--- Passage ---

High Court Of Gujarat|19 April, 2012

JUDGMENT / ORDER

1. Heard learned advocate for the petitioner. The petitioner has approached this Court under Article 226 of the Constitution of India for following reliefs :
"A. Your Lordships be pleased to admit and allow this petition.
B. Your Lordships be pleased to issue a writ of mandamus or any other appropriate writ, order or direction, directing respondent No.1 to hear and decide the appeal and stay application dated 17.1.2012 and allow petitioner to run his fair price shop till final disposal of appeal.
C. Pending admission, hearing and final disposal of Appeal dated 17.1.2012, Your Lordships be pleased to stay the further operation, implementation, execution of order dated 21.12.2011 passed by the respondent No.2, and permit the petitioner to run his fair price shop.
D. Pending admission, hearing and final disposal of this petition, Your Lordships be pleased to stay the further operation, implementation, execution of order dated 21.12.2011 passed by respondent No.2, and permit the petitioner to run his fair price shop.
E. Be pleased to pass other orders in the interest of justice."
2. In short, the petitioner has preferred this petition for issuance of writ of mandamus or any other appropriate writ or order against the respondent No.1 that respondent No.1 may hear and decide the appeal and stay application dated 17.1.2012. The petitioner had to file the appeal as vide order dated 21.12.2011, the licensing authority - Deputy Director, Food and Civil Supply, Ahmedabad cancelled and revoked the licence and authorization to run fair price shop by the petitioner. The petitioner preferred an appeal on 17.1.2012 along with stay application. It is at this stage required to be noted that the revocation of licence was on account of various irregularities on part of petitioner and on finding that the essential commodities were dealt with in a manner contrary to the provisions of law, which was treated as patent disqualification of the petitioner to continue with fair price shop licence. The order dated 21.12.2011 is absolutely clear qua the reasons for revoking the licence. In these circumstances, the stay application for staying the order is also preferred along with the appeal challenging the very order. As the appeal and stay application have not been heard, the petitioner has approached this Court under Article 226 of the Constitution of India with the prayers mentioned hereinabove.
3. On advance copy being served, Ms.Asmita Patel is appearing and on instruction submitted that regular incumbent in the office is not available and the charge is held by Shri D. K. Baria, who happens to be the officer who had passed the order impugned in appeal and therefore, it is under consideration as to whether any other officer can be deputed to decide this appeal. Besides this, learned Assistant Government Pleader submitted that there exists no time frame or time limit prescribed for deciding the appeal and the time elapsed between presenting of appeal and presenting of the petition, in no case be said to be unreasonable so as to give cause of action to the petitioner to file this petition.
4. In view of this, learned advocate for the petitioner contended that the citizen is not concerned with the internal arrangements that may be made and non deciding of appeal is amounting to violating the civil right of the petitioner and relying upon the decision of the Apex Court in case of Smt. Maneka Gandhi v. Union of India & Anr., reported in AIR 1978 SC 597, it is contended that the inaction on part of the authority deserved to be deprecated as it amounts to breach of principle of natural justice. Learned advocate for the petitioner has placed on record notification dated 16.6.2003 and submitted that there exists no power in the Revoking Authority to revoke the licence for the reasons stated in the order and therefore, the petition is required to be entertained and it cannot be dismissed summarily in limine.

---

• [Tasks to complete]:
a) Answer these from the fair price shop court order:
(i) On what date did the petitioner file the appeal and stay application?
(ii) According to Ms. Asmita Patel, who holds charge of the office?
(iii) Which Apex Court decision does the petitioner's advocate rely on?
b) Output the fair price shop court order from "1. Heard learned" up to and including "allow this petition.", unchanged.
c) Pick up the fair price shop court order from its last sentence and write what follows.

--- Available data ---

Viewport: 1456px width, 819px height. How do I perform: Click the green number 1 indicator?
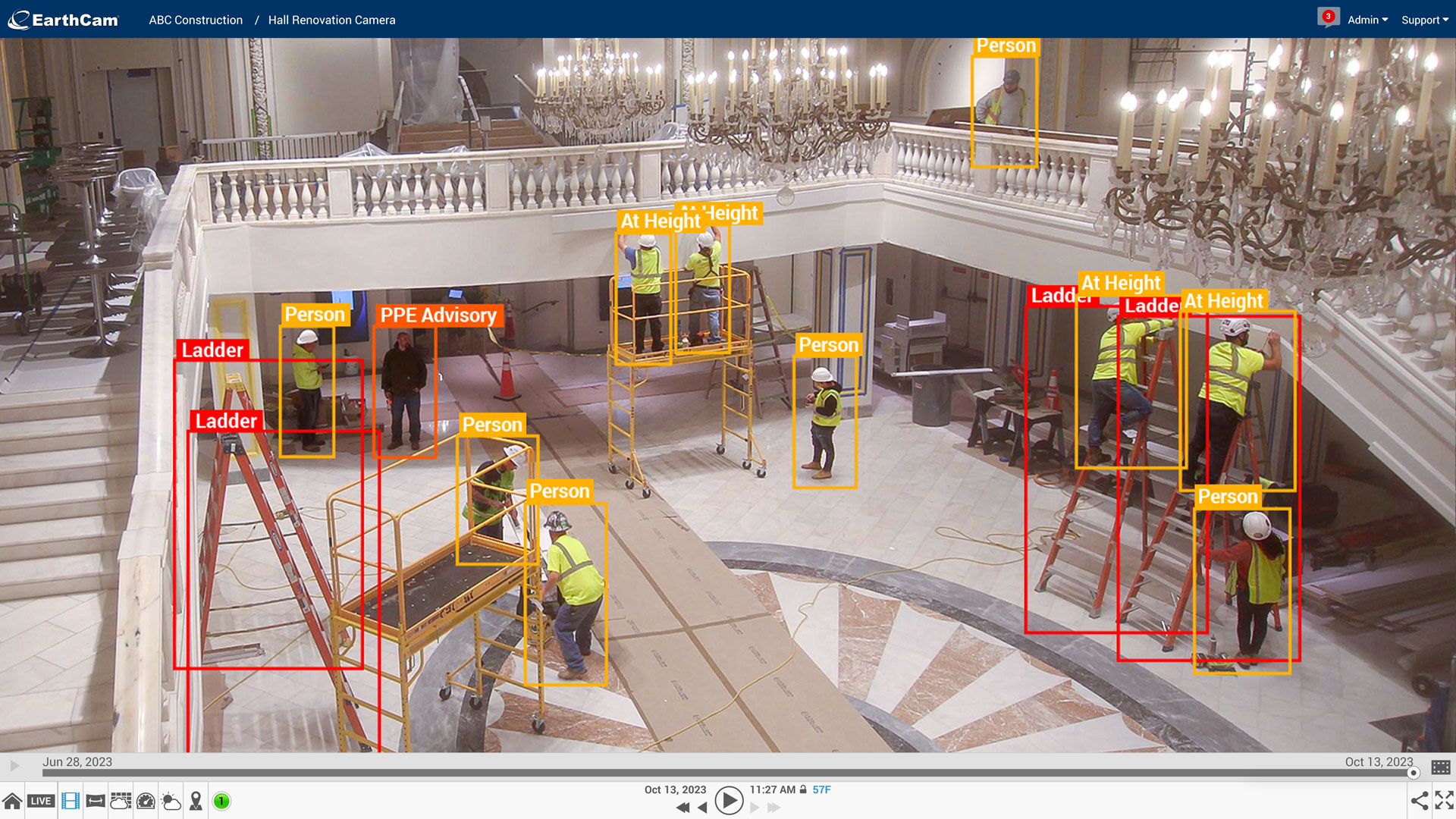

---

• [Answers per task]:
a)
(i) 17.1.2012
(ii) Shri D. K. Baria
(iii) Smt. Maneka Gandhi v. Union of India & Anr., reported in AIR 1978 SC 597

b)
1. Heard learned advocate for the petitioner. The petitioner has approached this Court under Article 226 of the Constitution of India for following reliefs :
"A. Your Lordships be pleased to admit and allow this petition.

c)
5. This Court is of the considered view that the petition is hopelessly meritless and therefore, it is required to be dismissed for following reasons, viz. :
(I) The petitioner has filed appeal only on 17.1.2012 and without seeking any information whatsoever from the concerned authority as to why the appeal is not being disposed of or the stay application is not being heard, he has straightway approached this Court under Article 226 of the Constitution of India seeking writ of mandamus. Instead the petitioner could have approached the authority and attempted to ascertain as to what is the reason for not deciding the appeal and/or deciding the stay application. Merely filing of appeal and stay application would not in itself entitle the petitioner to approach this Court for seeking writ of mandamus and as otherwise also, the writ of mandamus under Article 226 of the Constitution of India is the remedy which is discretionary remedy and in this peculiar facts and circumstances of the case where the petitioner has shown unreasonable impatience in straightway moving the Court without taking due care to ascertain from the authority as to why the appeal is not being decided, this Court may not exercise discretionary jurisdiction in favour of petitioner.
(II) It is relevant to note, at this stage, that the learned Assistant Government Pleader's instructions in respect of the present incumbent being the very same officer, who has passed the order also is the very valid reason which would go against the petitioner's contention with regard to inaction or so called inaction on part of the respondent authorities. The time gap is not so large or inordinate as to indicate deliberate inaction and/or inertia on part of the authority. Rather it shows lack of requisite patience on part of petitioner or lack of due care in obtaining appropriate information from the authority. If this Court starts exercising jurisdiction in such an issue and case, then the appellate authority will have no room whatsoever to carry out or function independent of any supervision. The High Court is admittedly not a supervisory authority so far as the process of deciding the appeal is concerned. The submission made by learned advocate qua breach of civil right is wholly misconceived and deserved outright rejection, as case of Smt. Maneka Gandhi (supra) has no applicability to the facts of the present case. The attitude of the petitioner in making application and appeal before the authority and straightway rushing to this Court could not countenance and petition is, therefore, required to be dismissed in limine.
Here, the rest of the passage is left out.